$ tr(TS)=0$ and $T,S$ are positive, compact implies $TS=0$

Question

Suppose $T$ and $S$ are positive compact operators and Tr$(TS)=0$ , then show $TS=ST=0$.

Attempt: Apply the spectral decomposition for $T$ to obtain $\lambda_n(T)$ and corresponding orthonormal sequence ${e_n}$. $0=\sum_n \langle TS e_n,e_n\rangle = \sum_n \langle S e_n,\lambda_n(T) e_n\rangle $. Since $\lambda_n(T)$ is positive and $S$ is positive, if $\lambda(T)$ has infinite many non-zeros then $S=0$. So assume finitely nonzero up to N, then $\langle S e_n, e_n\rangle =0$ for $n=1,..N$.

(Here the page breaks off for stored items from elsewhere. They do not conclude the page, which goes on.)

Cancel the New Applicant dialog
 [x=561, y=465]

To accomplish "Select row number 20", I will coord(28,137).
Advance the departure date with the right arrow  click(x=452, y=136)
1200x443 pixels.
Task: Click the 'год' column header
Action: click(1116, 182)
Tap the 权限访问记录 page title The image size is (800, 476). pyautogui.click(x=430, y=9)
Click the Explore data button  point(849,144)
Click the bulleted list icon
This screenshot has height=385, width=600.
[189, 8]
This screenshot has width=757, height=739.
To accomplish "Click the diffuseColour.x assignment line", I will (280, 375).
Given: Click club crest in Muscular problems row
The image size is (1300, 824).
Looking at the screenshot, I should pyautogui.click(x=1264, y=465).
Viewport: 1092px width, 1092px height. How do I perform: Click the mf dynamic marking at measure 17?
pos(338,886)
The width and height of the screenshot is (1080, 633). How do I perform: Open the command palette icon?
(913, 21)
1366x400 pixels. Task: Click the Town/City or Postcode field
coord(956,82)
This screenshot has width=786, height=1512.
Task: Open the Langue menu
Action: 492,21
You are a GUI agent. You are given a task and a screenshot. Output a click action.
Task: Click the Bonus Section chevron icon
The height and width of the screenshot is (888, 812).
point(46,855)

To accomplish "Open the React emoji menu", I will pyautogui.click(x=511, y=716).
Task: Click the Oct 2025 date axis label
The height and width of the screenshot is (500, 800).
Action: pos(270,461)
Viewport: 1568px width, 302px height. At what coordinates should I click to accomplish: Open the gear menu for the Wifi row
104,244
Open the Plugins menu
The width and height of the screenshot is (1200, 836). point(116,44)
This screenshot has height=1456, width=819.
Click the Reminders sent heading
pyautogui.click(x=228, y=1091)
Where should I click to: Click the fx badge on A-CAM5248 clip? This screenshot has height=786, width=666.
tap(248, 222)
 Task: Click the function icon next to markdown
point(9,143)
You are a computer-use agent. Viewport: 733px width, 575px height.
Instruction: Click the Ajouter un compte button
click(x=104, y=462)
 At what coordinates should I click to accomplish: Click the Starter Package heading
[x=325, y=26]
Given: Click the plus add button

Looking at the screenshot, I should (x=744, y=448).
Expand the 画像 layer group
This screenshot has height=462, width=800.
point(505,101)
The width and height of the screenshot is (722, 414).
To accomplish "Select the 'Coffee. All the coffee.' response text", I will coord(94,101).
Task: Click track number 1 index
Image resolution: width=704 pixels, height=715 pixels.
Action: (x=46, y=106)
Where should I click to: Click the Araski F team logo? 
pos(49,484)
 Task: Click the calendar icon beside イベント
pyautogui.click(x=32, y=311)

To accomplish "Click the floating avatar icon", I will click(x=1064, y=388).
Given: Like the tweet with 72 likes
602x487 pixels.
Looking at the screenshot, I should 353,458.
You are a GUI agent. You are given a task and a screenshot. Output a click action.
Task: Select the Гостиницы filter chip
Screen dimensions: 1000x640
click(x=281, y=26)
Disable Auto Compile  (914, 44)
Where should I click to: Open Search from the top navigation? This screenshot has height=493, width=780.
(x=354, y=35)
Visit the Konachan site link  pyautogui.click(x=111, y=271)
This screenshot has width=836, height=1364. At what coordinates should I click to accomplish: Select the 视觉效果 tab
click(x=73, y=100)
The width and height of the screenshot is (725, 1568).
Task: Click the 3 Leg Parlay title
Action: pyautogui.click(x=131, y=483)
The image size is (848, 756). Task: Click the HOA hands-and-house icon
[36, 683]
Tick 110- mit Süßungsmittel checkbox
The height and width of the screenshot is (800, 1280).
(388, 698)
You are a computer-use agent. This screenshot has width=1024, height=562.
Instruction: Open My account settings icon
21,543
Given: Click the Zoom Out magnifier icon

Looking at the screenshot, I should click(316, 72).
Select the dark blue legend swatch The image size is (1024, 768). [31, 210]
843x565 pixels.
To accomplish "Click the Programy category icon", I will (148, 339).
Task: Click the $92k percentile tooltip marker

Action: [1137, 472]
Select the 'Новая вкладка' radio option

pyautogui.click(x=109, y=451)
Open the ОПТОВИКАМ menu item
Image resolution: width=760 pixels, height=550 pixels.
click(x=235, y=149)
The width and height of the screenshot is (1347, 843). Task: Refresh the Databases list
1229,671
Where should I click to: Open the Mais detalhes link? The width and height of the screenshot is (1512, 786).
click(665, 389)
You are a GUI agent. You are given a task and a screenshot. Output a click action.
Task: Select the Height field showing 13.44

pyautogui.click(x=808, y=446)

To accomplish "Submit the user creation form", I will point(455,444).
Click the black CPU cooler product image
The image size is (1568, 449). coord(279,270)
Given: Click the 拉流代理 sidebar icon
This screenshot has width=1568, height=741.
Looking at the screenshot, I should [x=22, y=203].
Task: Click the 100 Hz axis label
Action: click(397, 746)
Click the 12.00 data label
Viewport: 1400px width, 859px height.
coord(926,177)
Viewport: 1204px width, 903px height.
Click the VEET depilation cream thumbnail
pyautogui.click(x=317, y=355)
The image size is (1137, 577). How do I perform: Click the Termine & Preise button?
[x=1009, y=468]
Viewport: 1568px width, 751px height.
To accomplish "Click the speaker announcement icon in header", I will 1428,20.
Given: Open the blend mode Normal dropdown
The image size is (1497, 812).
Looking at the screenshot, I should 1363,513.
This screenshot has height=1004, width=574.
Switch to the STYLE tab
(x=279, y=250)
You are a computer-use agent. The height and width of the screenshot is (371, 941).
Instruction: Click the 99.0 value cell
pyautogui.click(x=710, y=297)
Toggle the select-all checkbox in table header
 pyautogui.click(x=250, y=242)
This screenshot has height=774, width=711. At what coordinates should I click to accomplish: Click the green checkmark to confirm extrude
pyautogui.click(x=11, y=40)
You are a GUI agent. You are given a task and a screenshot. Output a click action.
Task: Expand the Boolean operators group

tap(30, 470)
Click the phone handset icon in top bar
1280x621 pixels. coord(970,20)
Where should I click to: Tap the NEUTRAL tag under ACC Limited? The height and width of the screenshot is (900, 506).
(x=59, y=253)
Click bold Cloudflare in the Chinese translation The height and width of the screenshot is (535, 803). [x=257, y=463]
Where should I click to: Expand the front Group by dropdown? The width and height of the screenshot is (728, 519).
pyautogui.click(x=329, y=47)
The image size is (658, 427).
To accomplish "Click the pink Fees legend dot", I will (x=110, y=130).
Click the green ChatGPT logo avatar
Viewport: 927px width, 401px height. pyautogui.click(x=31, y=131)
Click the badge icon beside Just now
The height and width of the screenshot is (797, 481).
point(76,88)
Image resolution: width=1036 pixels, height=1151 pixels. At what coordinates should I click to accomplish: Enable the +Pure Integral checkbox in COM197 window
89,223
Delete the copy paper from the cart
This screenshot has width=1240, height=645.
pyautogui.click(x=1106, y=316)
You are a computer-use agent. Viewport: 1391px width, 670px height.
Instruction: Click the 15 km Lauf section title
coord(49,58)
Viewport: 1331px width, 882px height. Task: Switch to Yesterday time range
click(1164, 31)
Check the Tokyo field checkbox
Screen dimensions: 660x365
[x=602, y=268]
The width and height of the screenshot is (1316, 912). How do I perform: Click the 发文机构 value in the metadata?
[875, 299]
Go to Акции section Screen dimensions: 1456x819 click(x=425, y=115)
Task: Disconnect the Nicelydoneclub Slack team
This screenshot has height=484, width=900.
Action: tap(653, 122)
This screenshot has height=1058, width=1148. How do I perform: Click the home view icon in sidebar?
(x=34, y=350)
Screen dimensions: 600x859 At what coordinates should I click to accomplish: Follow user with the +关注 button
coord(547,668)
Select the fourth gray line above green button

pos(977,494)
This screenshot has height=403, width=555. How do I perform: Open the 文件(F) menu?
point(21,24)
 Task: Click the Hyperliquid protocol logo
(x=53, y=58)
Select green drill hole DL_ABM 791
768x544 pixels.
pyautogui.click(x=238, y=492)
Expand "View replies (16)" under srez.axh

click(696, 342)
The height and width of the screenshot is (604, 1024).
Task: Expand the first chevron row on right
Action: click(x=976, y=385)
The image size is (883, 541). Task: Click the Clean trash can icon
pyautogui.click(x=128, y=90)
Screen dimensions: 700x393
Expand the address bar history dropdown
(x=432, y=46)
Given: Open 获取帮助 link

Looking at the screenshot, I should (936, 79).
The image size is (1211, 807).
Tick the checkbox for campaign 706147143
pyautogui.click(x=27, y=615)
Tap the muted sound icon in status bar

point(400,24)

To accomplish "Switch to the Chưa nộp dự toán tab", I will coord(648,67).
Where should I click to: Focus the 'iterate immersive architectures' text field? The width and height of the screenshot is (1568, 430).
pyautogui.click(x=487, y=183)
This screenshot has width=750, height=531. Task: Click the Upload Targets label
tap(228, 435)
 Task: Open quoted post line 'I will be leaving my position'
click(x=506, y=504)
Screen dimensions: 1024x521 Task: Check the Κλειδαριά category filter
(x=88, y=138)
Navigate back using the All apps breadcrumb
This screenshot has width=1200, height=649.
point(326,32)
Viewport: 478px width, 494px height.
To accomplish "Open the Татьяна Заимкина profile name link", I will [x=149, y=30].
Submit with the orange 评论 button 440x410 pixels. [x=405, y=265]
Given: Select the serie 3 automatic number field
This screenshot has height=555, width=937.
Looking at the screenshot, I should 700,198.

I'm stuck here, its still not enough to show $ST=0$

Answer 1

Notice that $(Se_n, e_n) = || \sqrt{S}e_n ||^2 =0$. Hence, $\sqrt{S}e_n =0$ and thus $Se_n = 0$. Therefore, $S = 0$ on the image of $T$ and thus $ST = 0$

Answer 2

Note that given the spectral decomposition $T(x) = \sum_{n=1}^\infty \lambda_n(T)\langle x,e_n\rangle e_n$, there is a unique positive operator $$T^{1/2}(x)=\sum_{n=1}^\infty \sqrt{\lambda_n(T)}\langle x,e_n\rangle e_n$$ such that $T^{1/2}T^{1/2}=T$. As was already proven in the OP, we have for each $n\ge 1$, $$ \langle Se_n,\lambda_n(T)e_n\rangle = \langle S^{1/2}\sqrt{\lambda_n(T)}e_n, S^{1/2}\sqrt{\lambda_n(T)}e_n\rangle = \|S^{1/2}\sqrt{\lambda_n(T)}e_n\|^2 =0. $$ Since $T^{1/2}e_n = \sqrt{\lambda_n(T)}e_n$, we obtain for each $n\ge 1$, $$ S^{1/2}T^{1/2}e_n=0, $$ i.e. $S^{1/2}T^{1/2}=O$. This implies $$ ST = S^{1/2}(S^{1/2}T^{1/2})T^{1/2} = O $$ and $$TS = (ST)^*=O$$ as wanted.